Task brief: Which lines in the material below contain the word "should"? Collect each of them in full.

○ ○ ○

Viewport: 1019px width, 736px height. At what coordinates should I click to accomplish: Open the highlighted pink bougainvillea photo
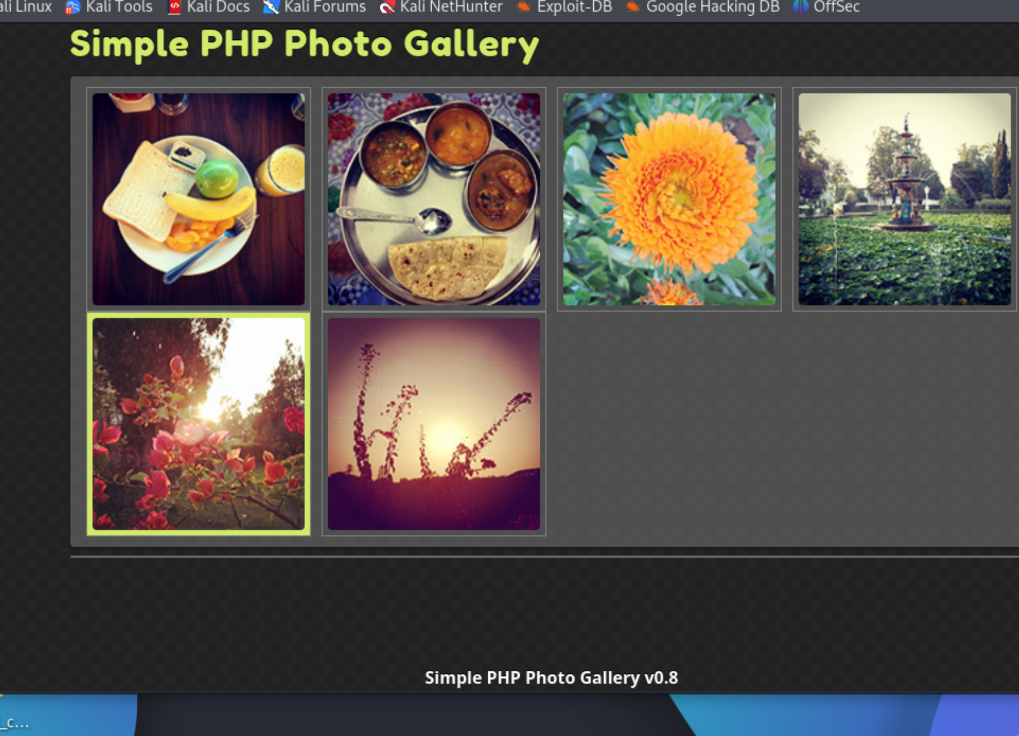[x=198, y=424]
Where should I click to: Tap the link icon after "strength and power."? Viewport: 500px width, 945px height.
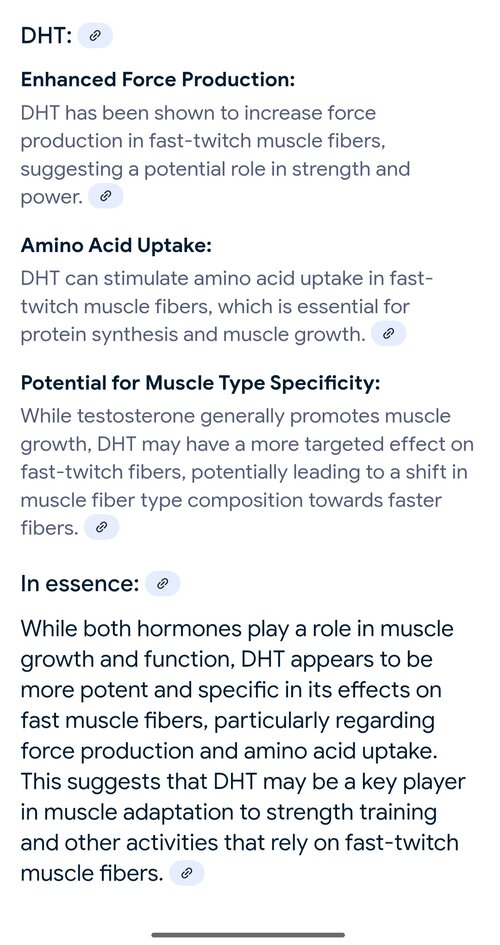pyautogui.click(x=105, y=196)
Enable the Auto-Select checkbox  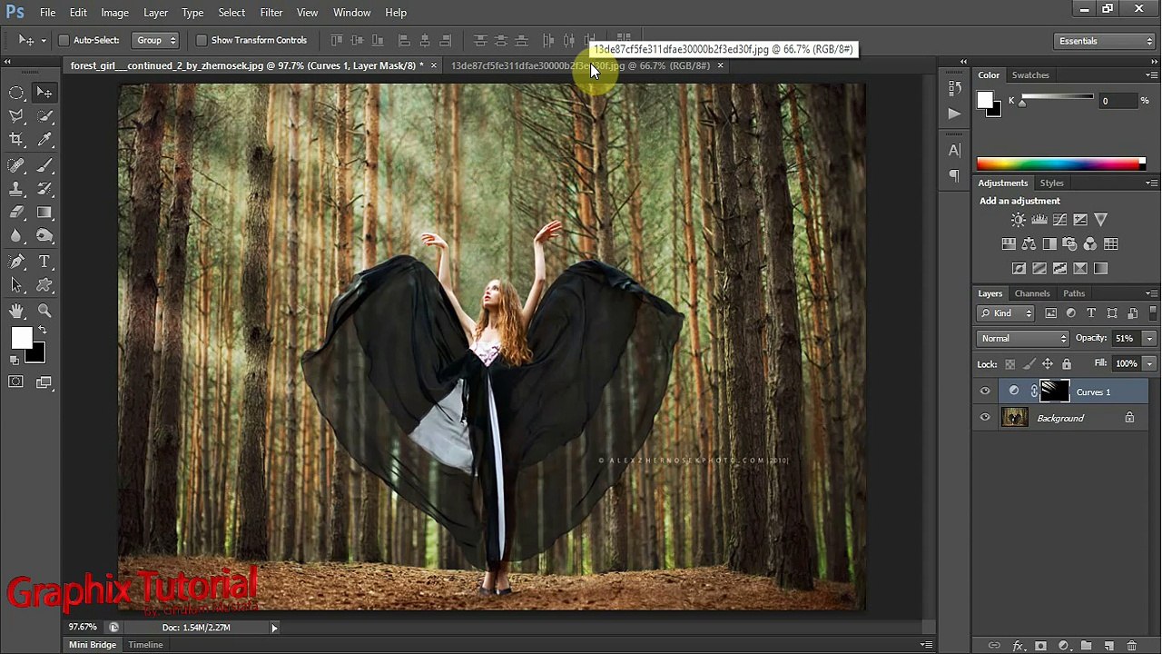click(64, 40)
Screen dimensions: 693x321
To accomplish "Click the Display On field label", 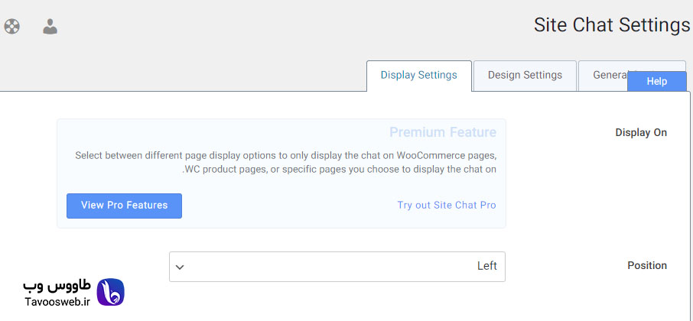I will pyautogui.click(x=641, y=133).
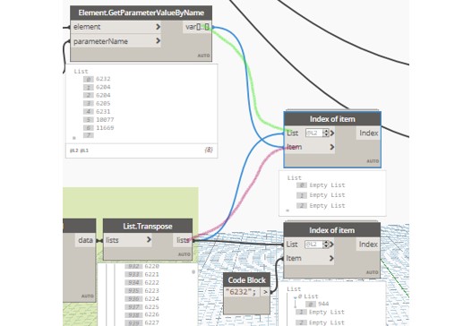Viewport: 472px width, 326px height.
Task: Click Item port chevron on selected Index of item node
Action: pos(331,147)
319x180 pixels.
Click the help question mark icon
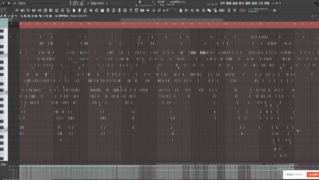click(x=131, y=10)
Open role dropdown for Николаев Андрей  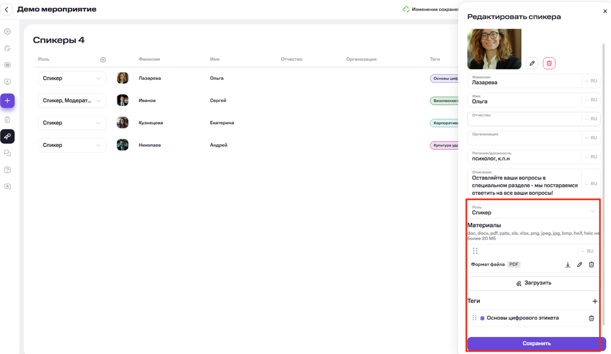tap(72, 145)
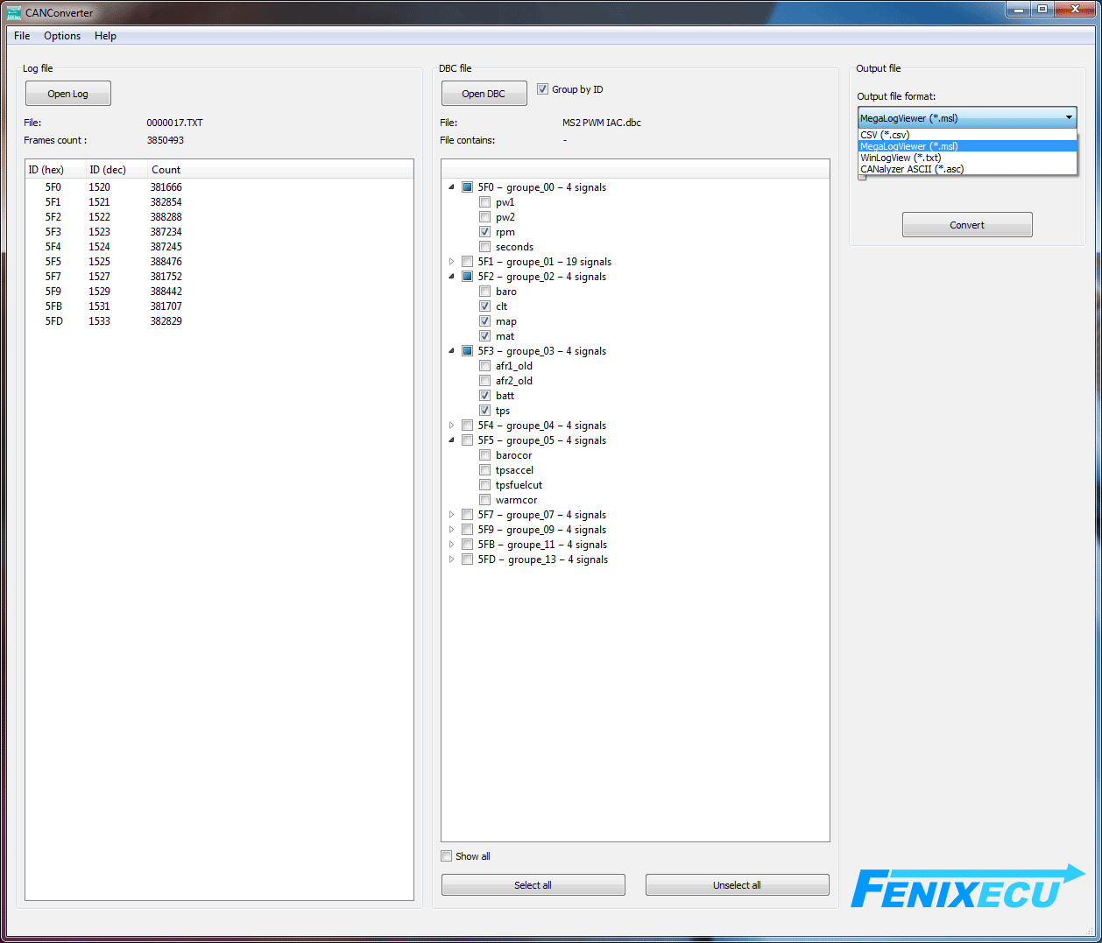Open the Options menu
The image size is (1102, 943).
tap(62, 36)
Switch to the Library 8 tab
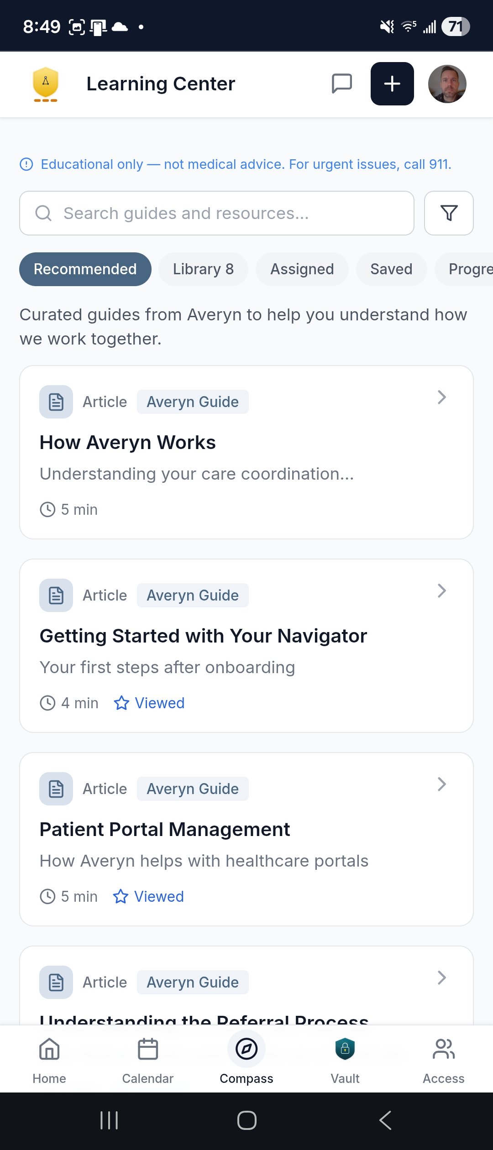This screenshot has height=1150, width=493. point(203,269)
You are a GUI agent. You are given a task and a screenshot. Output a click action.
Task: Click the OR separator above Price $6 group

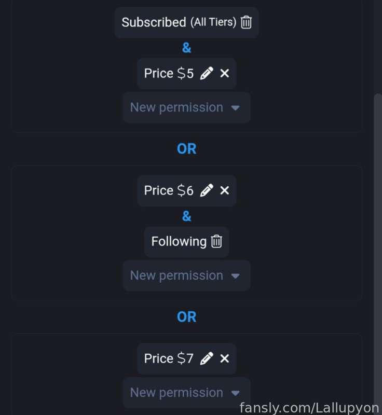click(x=187, y=149)
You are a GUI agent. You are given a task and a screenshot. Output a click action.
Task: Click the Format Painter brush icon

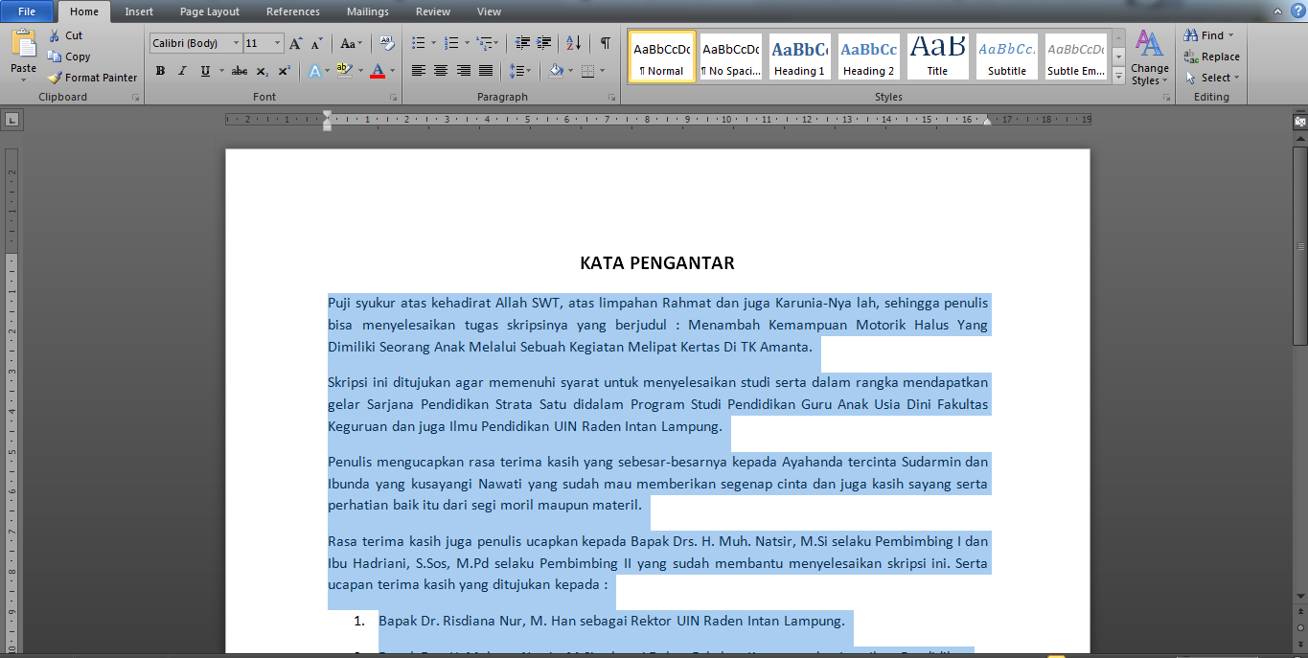coord(55,78)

○ ○ ○

Task solution:
Viewport: 1019px width, 736px height. At what coordinates should I click to accomplish: Open the highlighted pink bougainvillea photo
Where should I click to: Tap the link icon after "strength and power."? Viewport: 500px width, 945px height.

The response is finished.